→ **Exercise 1**
Write out the stretch of the memoir excerpt page from "For the last" through "of the Dalits.", keeping every word as it stands.

Read an excerpt from Kobad Ghandy's Fractured Freedom, a stirring narrative of his activism and incarceration

The memoir also documents the turning points in the activist and thinker's life including his introduction to Marxist ideology, meeting his wife Anuradha, and the couple's involvement in the Naxalite movement.

Kobad Ghandy March 22, 2021 15:06:51 IST
Read an excerpt from Kobad Ghandy's Fractured Freedom, a stirring narrative of his activism and incarceration

Kobad Ghandy's Fractured Freedom: A Prison Memoir

For the last decade, Kobad Ghandy has been embroiled in several legal battles, moving in and out of multiple prisons across the country. He has been arrested, detained, even branded as an anti-national. Amidst it all the Maoist ideologue has dedicated his life towards working with the impoverished and vociferously advocated for the rights of the Dalits.

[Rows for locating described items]
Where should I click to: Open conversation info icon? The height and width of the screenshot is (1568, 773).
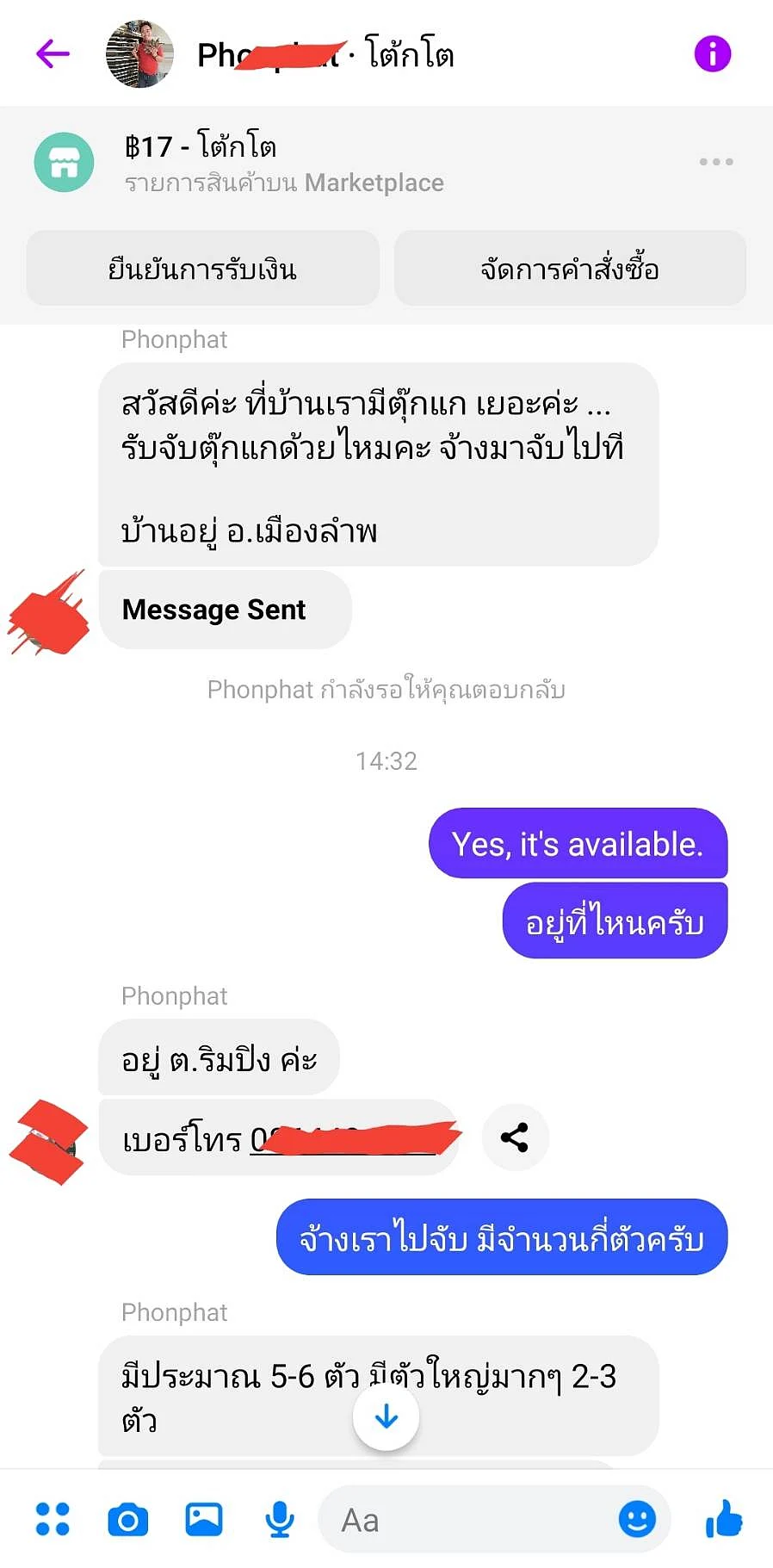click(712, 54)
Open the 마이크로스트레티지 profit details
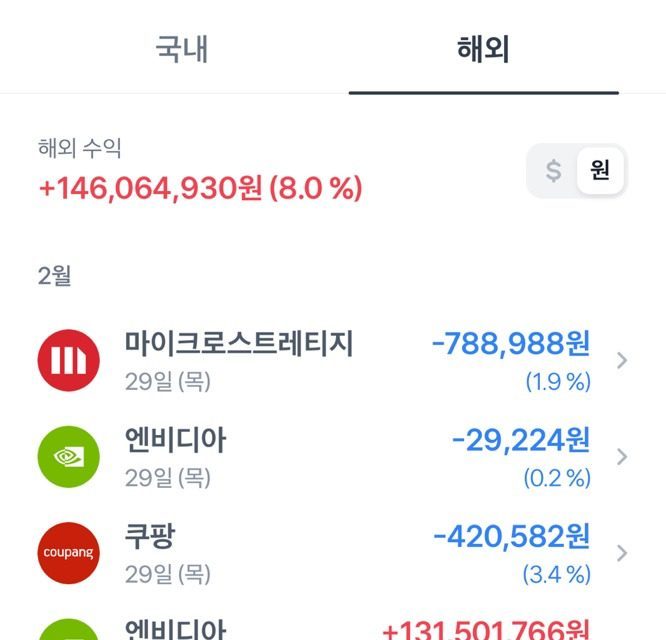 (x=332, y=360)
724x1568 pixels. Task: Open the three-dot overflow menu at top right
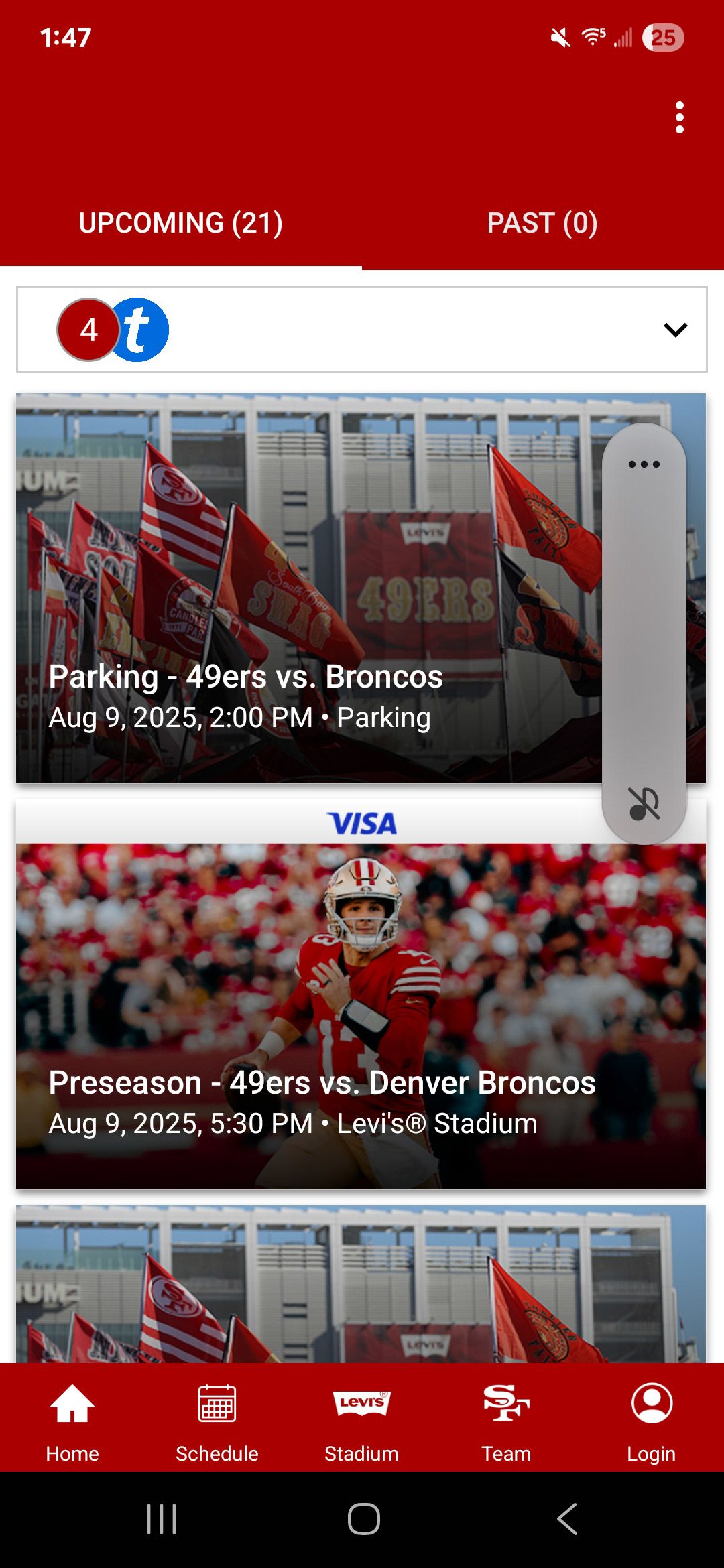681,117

→ **Exercise 2**
Pull out the lines of the rows and reproduce them without any change, omitting the pictures.

→ **Task solution 1**
For the last decade, Kobad Ghandy has been embroiled in several legal battles, moving in and out of multiple prisons across the country. He has been arrested, detained, even branded as an anti-national. Amidst it all the Maoist ideologue has dedicated his life towards working with the impoverished and vociferously advocated for the rights of the Dalits.

→ **Task solution 2**
Where should I click to: Open conversation info icon? The height and width of the screenshot is (1568, 773).
click(712, 54)
Open the 마이크로스트레티지 profit details
 (x=332, y=360)
724x1568 pixels. Task: Open the three-dot overflow menu at top right
681,117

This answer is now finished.